**WHAT YOU WILL DO**
Beginning with the line that holds "Instruction: Select Kimetsu" and ending with the last line of the entries below, copy every line exactly and nothing else, with the pictures left out.

** DATA SECTION follows **

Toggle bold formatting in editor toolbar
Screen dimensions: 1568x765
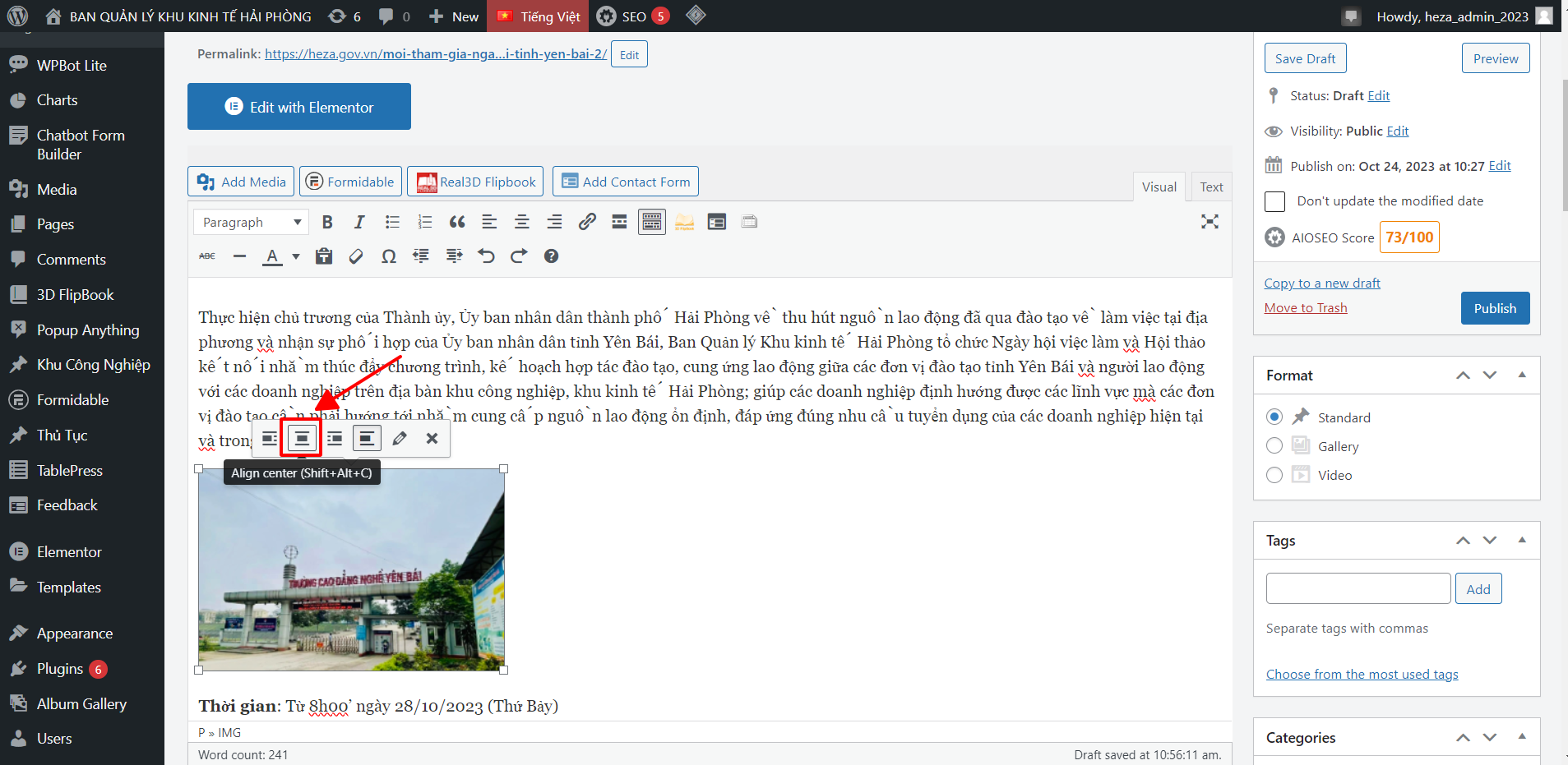coord(327,222)
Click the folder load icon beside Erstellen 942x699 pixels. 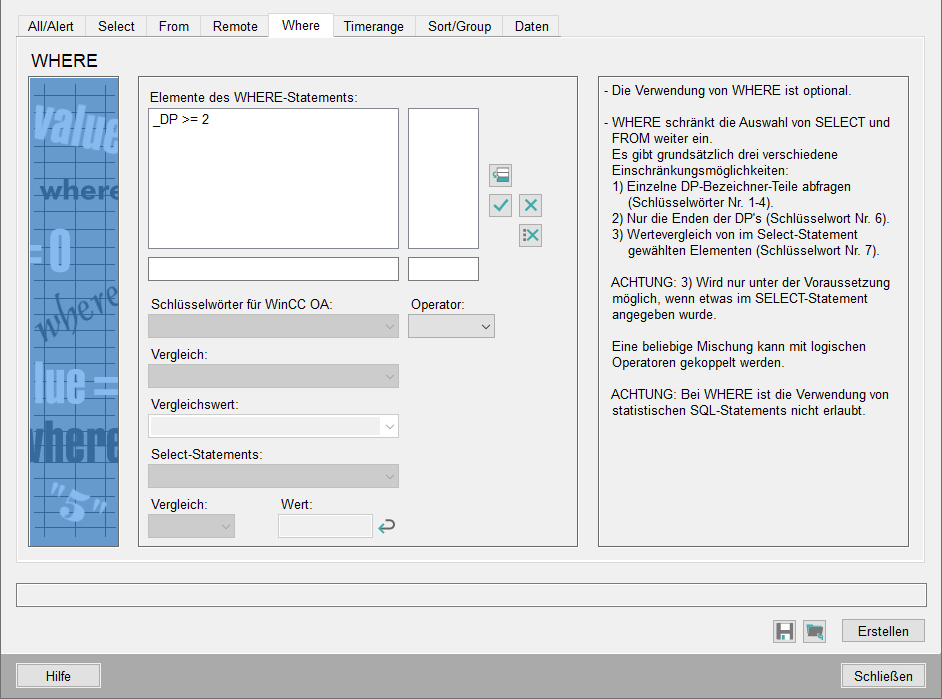(815, 631)
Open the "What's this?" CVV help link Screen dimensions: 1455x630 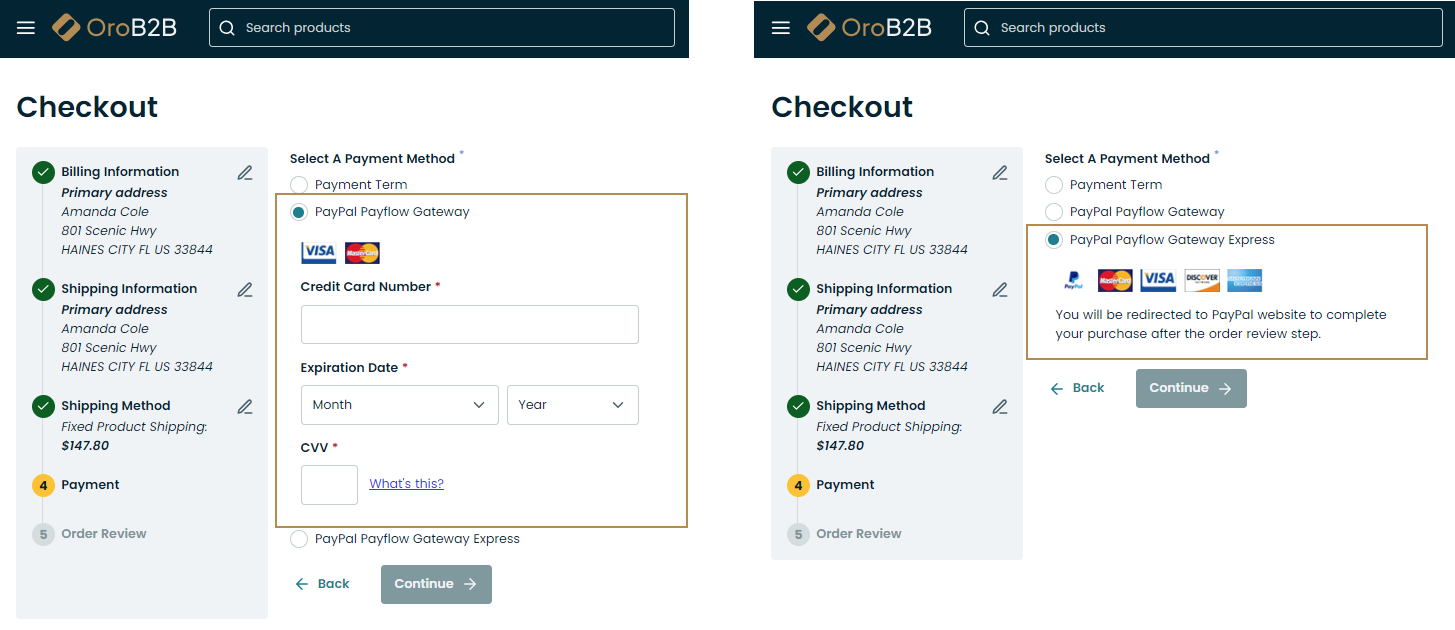click(406, 484)
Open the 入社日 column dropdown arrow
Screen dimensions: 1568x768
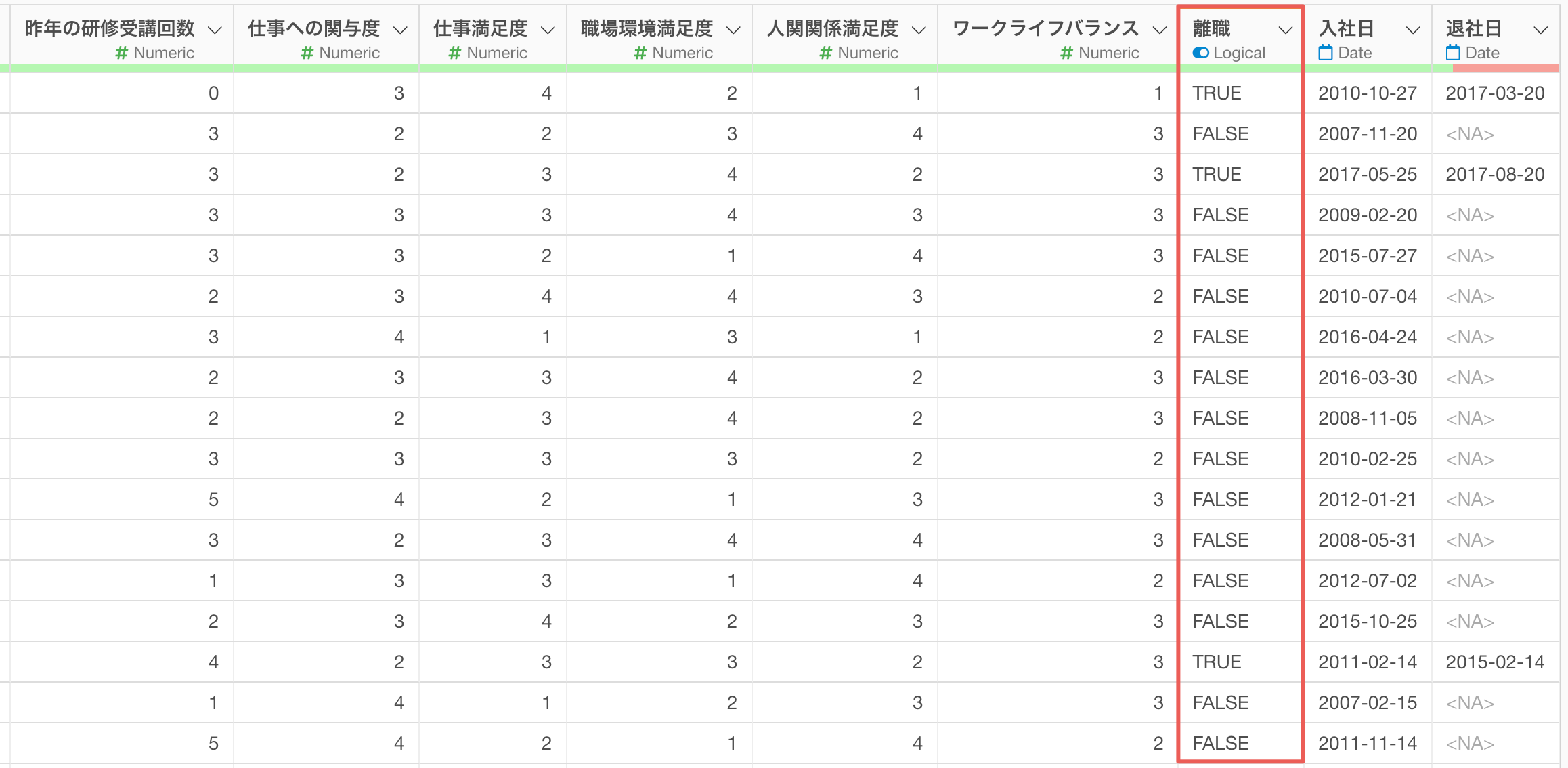[x=1412, y=30]
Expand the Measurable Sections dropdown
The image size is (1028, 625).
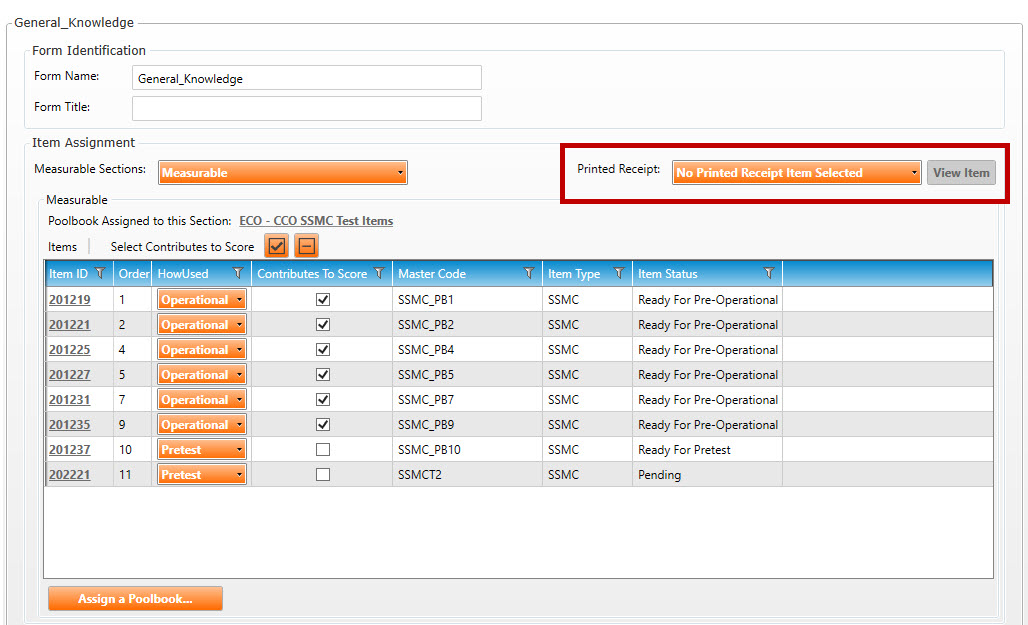(283, 173)
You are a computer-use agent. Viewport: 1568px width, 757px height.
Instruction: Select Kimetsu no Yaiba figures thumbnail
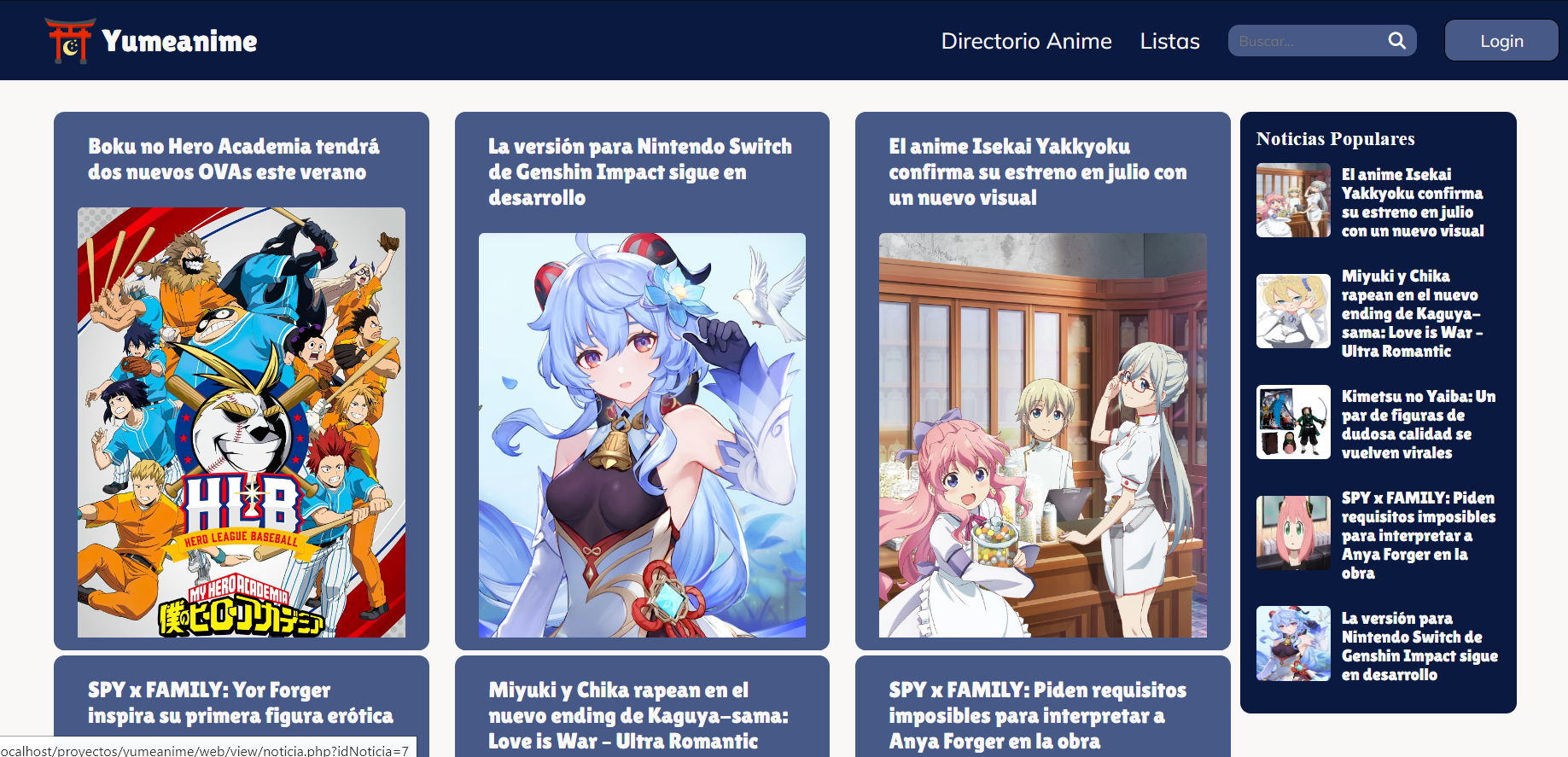(1292, 422)
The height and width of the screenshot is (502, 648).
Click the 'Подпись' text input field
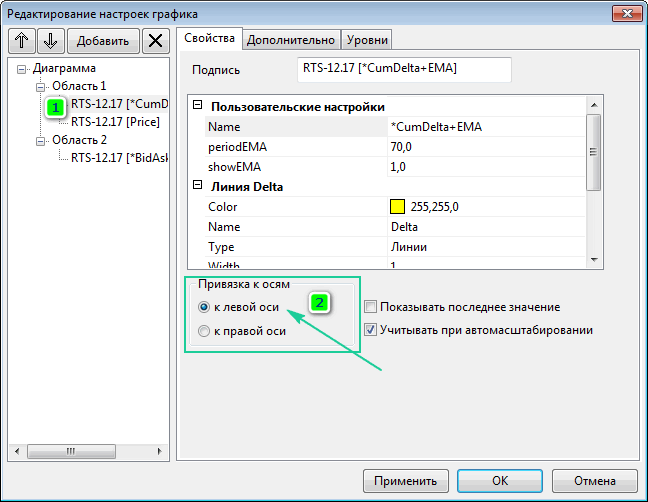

** End of DATA SECTION **

**ANSWER TO THE EXERCISE**
Instruction: Select Kimetsu no Yaiba figures thumbnail
(1292, 422)
The height and width of the screenshot is (502, 648).
Click the 'Подпись' text input field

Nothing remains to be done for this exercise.